En respuesta a esta crisis sin precedentes, CIVICUS lanzó un protocolo de seguridad social para la sociedad civil. Este protocolo de seis puntos, basado en el marco de políticas de la OIT para luchar contra la COVID-19, proporciona un modelo compartido para que los grupos de la sociedad civil puedan deliberar sobre medidas específicas para cada contexto y adoptar medidas viables de manera transparente y con plazos determinados.

Las medidas propuestas incluyen:

  1. Sistemas para asegurar el distanciamiento físico y otras precauciones;
  2. Apoyo a las pruebas de COVID-19 y al tratamiento relacionado;
  3. Protección de empleos y salarios durante el período de confinamiento y escalada del COVID-19;
  4. Flexibilidad y apoyo para las responsabilidades relacionadas con el hogar y el cuidado;
  5. Extendiendo nuestra comunidad de cuidado a nuestros colaboradores y miembros;
  6. Actuar de forma solidaria con los trabajadores y otras comunidades vulnerables.

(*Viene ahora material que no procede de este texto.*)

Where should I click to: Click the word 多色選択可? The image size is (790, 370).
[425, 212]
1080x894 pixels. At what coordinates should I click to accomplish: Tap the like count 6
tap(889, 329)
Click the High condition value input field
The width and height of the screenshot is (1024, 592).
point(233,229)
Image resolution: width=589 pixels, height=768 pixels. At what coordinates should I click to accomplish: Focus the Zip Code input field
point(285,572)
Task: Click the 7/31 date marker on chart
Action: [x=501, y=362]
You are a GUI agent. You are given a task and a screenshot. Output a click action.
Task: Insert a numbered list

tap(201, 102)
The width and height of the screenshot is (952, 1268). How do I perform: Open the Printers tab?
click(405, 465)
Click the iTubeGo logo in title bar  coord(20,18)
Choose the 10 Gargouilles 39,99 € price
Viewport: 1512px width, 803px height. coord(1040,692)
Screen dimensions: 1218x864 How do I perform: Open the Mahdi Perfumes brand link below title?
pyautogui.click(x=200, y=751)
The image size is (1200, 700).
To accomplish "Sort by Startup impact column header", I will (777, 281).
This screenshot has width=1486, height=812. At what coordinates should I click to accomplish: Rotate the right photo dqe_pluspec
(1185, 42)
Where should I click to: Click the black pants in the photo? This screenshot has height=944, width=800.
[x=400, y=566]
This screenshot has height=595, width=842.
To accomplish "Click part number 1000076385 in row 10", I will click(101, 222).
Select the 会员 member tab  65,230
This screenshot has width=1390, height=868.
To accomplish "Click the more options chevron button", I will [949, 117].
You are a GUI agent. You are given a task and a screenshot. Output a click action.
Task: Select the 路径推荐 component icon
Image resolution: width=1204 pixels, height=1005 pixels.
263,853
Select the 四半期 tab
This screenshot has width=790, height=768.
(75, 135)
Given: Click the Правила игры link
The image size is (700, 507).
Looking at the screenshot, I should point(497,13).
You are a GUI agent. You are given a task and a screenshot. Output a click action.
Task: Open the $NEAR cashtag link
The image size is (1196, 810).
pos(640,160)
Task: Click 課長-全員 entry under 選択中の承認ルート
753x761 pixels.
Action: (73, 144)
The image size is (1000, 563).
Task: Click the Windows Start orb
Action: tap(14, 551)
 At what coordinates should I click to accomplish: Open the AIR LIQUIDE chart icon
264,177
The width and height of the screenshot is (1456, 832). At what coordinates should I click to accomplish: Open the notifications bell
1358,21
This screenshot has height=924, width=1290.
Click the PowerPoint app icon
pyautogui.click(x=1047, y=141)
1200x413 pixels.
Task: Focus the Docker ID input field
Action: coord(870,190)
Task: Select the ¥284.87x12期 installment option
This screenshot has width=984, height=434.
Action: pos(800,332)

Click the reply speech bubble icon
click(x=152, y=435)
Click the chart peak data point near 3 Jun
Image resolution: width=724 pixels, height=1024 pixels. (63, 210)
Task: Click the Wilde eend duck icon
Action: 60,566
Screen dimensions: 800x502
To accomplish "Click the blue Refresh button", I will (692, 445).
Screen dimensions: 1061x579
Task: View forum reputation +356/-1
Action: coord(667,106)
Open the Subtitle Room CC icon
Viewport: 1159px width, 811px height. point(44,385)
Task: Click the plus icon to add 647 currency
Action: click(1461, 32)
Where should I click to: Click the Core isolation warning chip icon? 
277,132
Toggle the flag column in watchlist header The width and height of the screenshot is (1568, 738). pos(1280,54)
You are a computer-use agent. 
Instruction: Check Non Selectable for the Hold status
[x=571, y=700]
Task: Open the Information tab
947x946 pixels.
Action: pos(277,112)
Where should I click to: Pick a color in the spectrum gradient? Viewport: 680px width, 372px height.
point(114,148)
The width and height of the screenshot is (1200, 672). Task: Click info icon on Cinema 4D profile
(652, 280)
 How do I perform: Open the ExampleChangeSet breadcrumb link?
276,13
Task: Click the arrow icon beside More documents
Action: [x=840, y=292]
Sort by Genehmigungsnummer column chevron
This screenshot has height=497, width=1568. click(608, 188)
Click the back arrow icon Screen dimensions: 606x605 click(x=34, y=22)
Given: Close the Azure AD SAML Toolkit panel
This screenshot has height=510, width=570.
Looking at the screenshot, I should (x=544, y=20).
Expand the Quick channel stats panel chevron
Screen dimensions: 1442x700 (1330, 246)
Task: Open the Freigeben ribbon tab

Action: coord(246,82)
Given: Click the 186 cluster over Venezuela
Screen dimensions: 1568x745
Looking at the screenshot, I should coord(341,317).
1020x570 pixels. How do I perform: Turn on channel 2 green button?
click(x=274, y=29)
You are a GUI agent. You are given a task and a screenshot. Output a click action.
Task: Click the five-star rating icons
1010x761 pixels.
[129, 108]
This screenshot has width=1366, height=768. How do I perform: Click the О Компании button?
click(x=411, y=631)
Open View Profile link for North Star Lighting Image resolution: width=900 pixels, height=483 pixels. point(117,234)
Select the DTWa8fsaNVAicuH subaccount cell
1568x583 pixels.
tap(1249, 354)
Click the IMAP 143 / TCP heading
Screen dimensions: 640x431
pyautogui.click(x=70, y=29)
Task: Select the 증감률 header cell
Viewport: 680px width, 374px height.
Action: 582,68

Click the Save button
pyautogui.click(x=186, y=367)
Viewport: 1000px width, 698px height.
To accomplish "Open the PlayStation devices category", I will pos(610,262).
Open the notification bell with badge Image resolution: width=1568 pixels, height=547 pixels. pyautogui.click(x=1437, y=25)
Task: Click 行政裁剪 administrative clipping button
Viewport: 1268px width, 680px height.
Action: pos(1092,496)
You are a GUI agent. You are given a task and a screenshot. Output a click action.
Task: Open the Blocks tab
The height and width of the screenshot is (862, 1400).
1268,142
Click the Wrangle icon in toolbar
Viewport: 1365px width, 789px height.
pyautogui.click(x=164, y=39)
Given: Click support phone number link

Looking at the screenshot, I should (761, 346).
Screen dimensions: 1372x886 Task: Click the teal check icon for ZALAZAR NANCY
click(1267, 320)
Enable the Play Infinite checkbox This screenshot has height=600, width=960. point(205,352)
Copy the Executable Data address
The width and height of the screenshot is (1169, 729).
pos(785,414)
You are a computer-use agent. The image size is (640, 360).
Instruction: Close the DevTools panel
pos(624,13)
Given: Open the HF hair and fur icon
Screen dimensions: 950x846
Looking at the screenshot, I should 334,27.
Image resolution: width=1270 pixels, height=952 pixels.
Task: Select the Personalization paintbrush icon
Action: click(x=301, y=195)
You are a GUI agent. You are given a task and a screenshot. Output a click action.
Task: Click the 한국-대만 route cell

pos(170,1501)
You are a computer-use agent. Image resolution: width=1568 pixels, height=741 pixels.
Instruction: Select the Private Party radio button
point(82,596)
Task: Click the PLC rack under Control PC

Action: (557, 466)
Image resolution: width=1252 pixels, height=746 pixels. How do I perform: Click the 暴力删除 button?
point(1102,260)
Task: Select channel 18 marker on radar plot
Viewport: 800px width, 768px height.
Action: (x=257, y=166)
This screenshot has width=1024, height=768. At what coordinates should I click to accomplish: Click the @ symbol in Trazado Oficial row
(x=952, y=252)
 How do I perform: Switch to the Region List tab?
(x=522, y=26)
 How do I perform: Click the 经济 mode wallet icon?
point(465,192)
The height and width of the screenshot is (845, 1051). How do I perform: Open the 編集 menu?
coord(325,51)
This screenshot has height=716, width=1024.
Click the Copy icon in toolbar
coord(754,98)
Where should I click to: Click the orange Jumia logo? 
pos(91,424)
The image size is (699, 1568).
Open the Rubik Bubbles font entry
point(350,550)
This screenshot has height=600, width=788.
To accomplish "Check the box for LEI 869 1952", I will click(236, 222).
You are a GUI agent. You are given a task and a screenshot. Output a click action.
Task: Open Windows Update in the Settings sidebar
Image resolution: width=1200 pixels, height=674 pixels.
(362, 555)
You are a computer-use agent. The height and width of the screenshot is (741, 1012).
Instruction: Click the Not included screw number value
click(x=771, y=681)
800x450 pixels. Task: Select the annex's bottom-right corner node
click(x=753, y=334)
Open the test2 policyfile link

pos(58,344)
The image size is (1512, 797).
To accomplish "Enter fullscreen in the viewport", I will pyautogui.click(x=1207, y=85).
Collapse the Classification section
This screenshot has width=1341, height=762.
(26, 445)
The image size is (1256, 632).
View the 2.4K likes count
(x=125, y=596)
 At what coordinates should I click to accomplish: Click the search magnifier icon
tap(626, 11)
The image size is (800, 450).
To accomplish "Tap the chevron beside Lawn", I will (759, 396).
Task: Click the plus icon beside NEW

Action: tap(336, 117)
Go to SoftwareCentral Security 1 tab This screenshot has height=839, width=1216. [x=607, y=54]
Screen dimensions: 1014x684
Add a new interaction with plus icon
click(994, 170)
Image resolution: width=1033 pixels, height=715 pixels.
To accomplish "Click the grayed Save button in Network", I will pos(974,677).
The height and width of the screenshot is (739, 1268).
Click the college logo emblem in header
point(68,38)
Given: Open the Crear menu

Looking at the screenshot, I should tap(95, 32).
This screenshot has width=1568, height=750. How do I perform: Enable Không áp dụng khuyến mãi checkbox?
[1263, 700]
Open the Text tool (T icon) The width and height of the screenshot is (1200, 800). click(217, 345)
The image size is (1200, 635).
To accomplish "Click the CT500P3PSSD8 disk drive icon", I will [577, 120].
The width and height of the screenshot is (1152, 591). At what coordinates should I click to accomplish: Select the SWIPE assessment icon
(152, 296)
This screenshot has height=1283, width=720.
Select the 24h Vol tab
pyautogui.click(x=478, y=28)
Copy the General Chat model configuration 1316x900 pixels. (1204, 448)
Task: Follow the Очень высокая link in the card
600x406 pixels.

Cuando lanzamos este protocolo, se hizo evidente de inmediato la rapidez con que las organizaciones locales de base del Sur global apoyaron estas medidas e inmediatamente se comprometieron a apoyar a su personal acordando la adopción de medidas de protección social específicas para cada contexto. Tal vez lo más sorprendente de la lista de organizaciones que firmaron este protocolo es la flagrante ausencia de instituciones más grandes basadas en el Norte global.

Pero hay una razón por la que las organizaciones locales más pequeñas han podido evolucionar rápidamente en esta crisis: existe menos formalidades, menos exigencias burocráticas y no se han visto paralizadas por una fuerza de trabajo que ya no puede viajar internacionalmente. Tal vez esta crisis nos muestre que no siempre necesitamos organizaciones masivas con sus presupuestos igualmente grandes para obtener resultados reales. Tal vez la sociedad civil aprenda finalmente que la salud de nuestros trabajadores -incluida su salud mental- es fundamental para nuestra propia supervivencia como sector.

Esta crisis debería ser una señal de alerta dirigida a todos los miembros de la sociedad civil para que reforcemos las medidas de protección social en nuestro propio sector. Ha llegado el momento de cambiar nuestra forma de trabajar y de proteger a los nuestros, para que puedan salir a proteger a los demás.